*** Dataset extract Section Begins ***

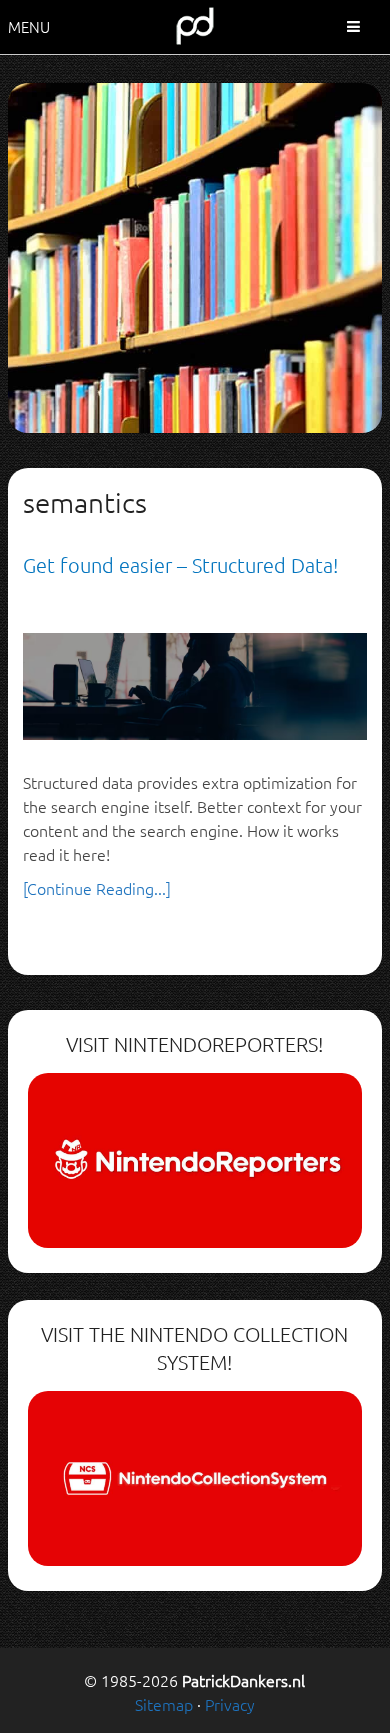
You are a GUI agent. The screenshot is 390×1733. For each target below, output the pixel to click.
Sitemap (164, 1704)
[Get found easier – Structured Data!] (195, 684)
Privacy (230, 1704)
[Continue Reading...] (97, 888)
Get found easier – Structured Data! (180, 565)
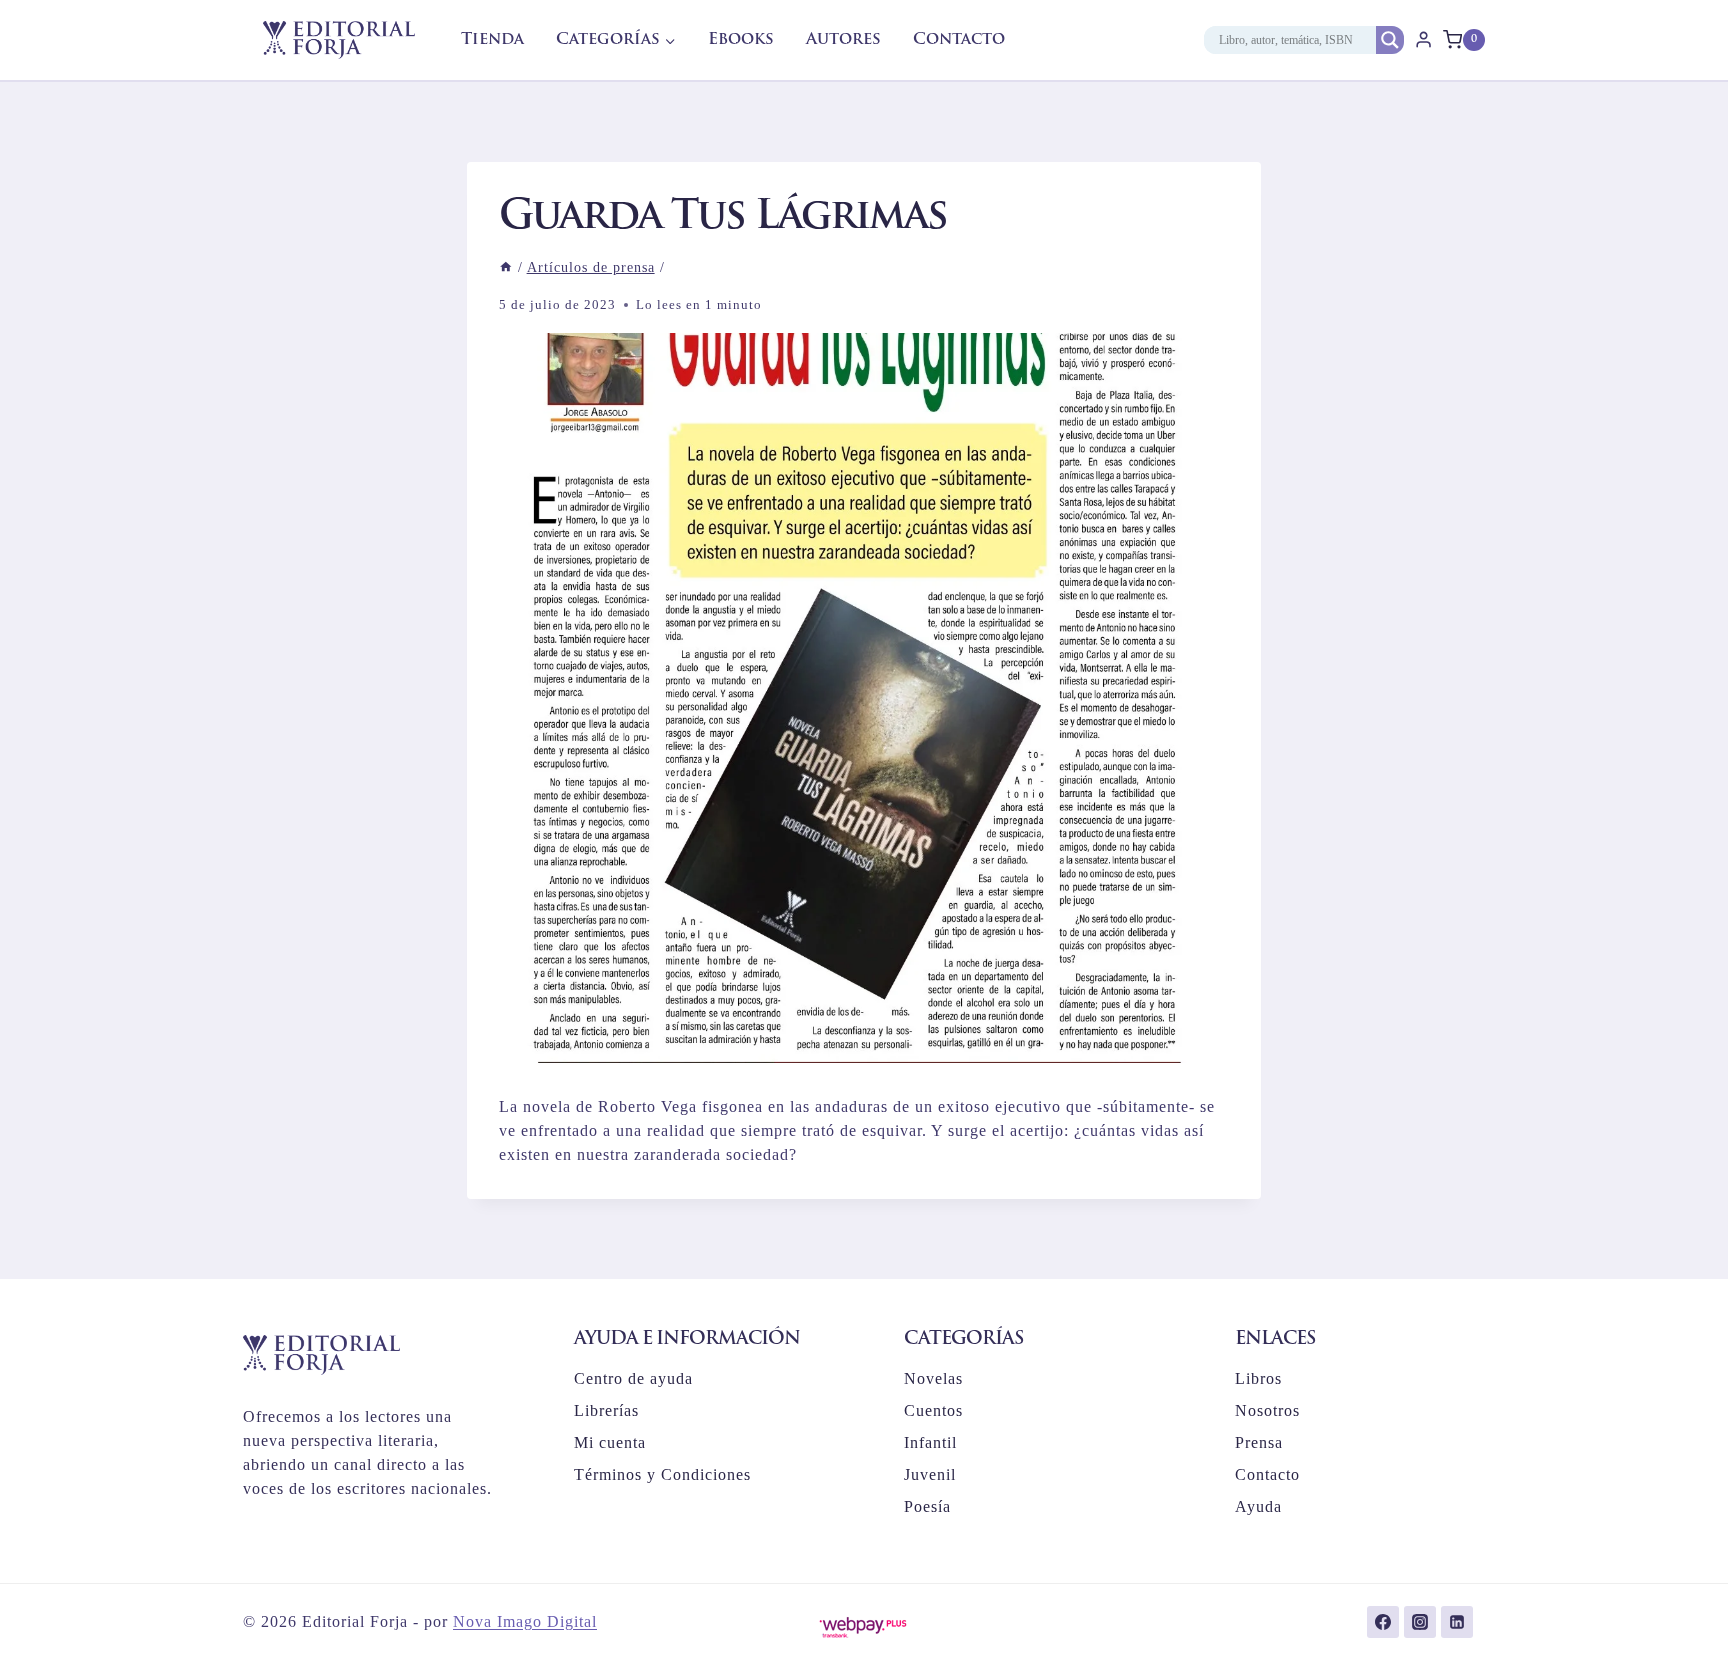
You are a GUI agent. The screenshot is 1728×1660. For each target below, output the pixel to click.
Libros (1258, 1378)
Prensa (1259, 1442)
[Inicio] (506, 267)
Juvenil (930, 1474)
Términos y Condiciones (662, 1474)
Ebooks (741, 40)
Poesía (927, 1506)
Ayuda (1258, 1506)
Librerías (606, 1410)
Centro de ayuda (633, 1378)
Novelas (933, 1378)
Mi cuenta (610, 1442)
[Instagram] (1420, 1622)
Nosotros (1267, 1410)
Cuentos (933, 1410)
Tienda (492, 40)
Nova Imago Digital (525, 1621)
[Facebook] (1383, 1622)
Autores (843, 40)
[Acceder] (1423, 40)
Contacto (959, 40)
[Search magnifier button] (1390, 40)
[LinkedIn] (1457, 1622)
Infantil (930, 1442)
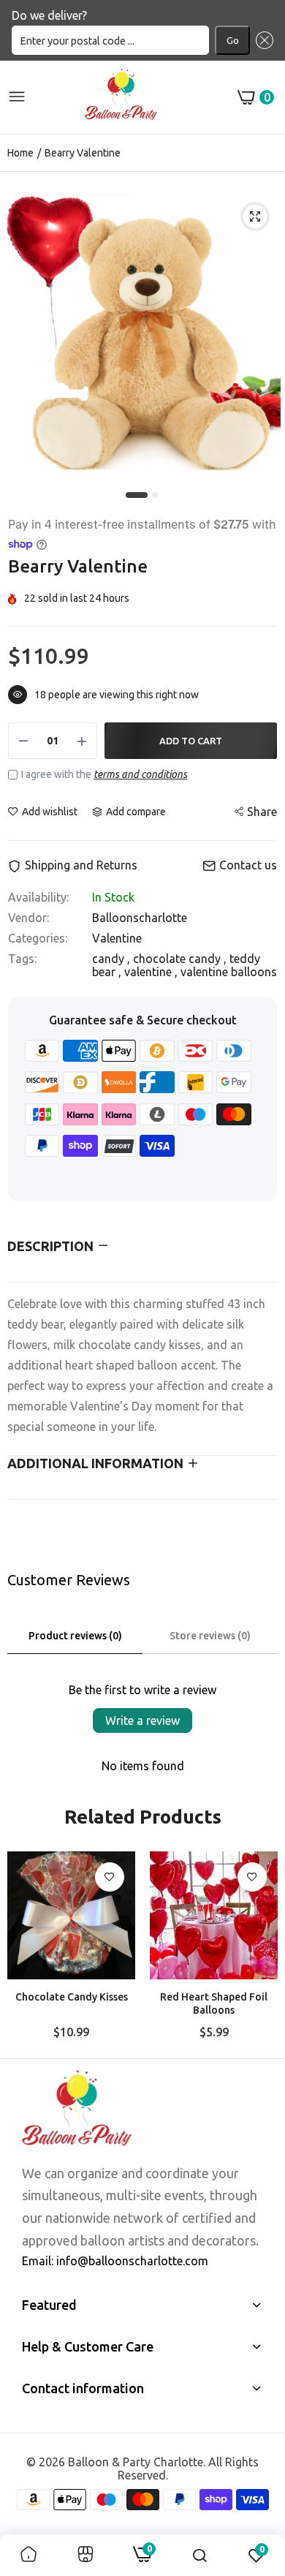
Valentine (117, 938)
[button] (261, 40)
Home (20, 153)
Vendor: (28, 917)
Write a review (142, 1720)
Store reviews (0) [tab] (210, 1636)
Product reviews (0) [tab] (75, 1636)
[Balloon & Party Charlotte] (121, 97)
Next (259, 1949)
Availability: (38, 897)
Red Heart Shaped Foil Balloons (213, 2003)
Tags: (22, 958)
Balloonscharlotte (139, 917)
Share (262, 811)
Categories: (37, 938)
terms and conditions (140, 774)
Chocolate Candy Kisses (71, 1997)
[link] (109, 1877)
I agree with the (104, 774)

*** Dataset extract Section Ends ***

Could you reproduce exactly the lines from the first line of the listing through the line containing "Categories: (37, 938)", both included, with pictures left out?

### Result for this task
You are a GUI agent. The screenshot is 390×1733. For each target below, output the pixel to click.
Sitemap (164, 1704)
[Get found easier – Structured Data!] (195, 684)
Privacy (230, 1704)
[Continue Reading...] (97, 888)
Get found easier – Structured Data! (180, 565)
You are a GUI agent. The screenshot is 1728×1660. For each target below, output the pixel to click.
Libros (1258, 1378)
Prensa (1259, 1442)
[Inicio] (506, 267)
Juvenil (930, 1474)
Términos y Condiciones (662, 1474)
Ebooks (741, 40)
Poesía (927, 1506)
Ayuda (1258, 1506)
Librerías (606, 1410)
Centro de ayuda (633, 1378)
Novelas (933, 1378)
Mi cuenta (610, 1442)
[Instagram] (1420, 1622)
Nosotros (1267, 1410)
Cuentos (933, 1410)
Tienda (492, 40)
Nova Imago Digital (525, 1621)
[Facebook] (1383, 1622)
Autores (843, 40)
[Acceder] (1423, 40)
Contacto (959, 40)
[Search magnifier button] (1390, 40)
[LinkedIn] (1457, 1622)
Infantil (930, 1442)
Valentine (117, 938)
[button] (261, 40)
Home (20, 153)
Vendor: (28, 917)
Write a review (142, 1720)
Store reviews (0) [tab] (210, 1636)
Product reviews (0) [tab] (75, 1636)
[Balloon & Party Charlotte] (121, 97)
Next (259, 1949)
Availability: (38, 897)
Red Heart Shaped Foil Balloons (213, 2003)
Tags: (22, 958)
Balloonscharlotte (139, 917)
Share (262, 811)
Categories: (37, 938)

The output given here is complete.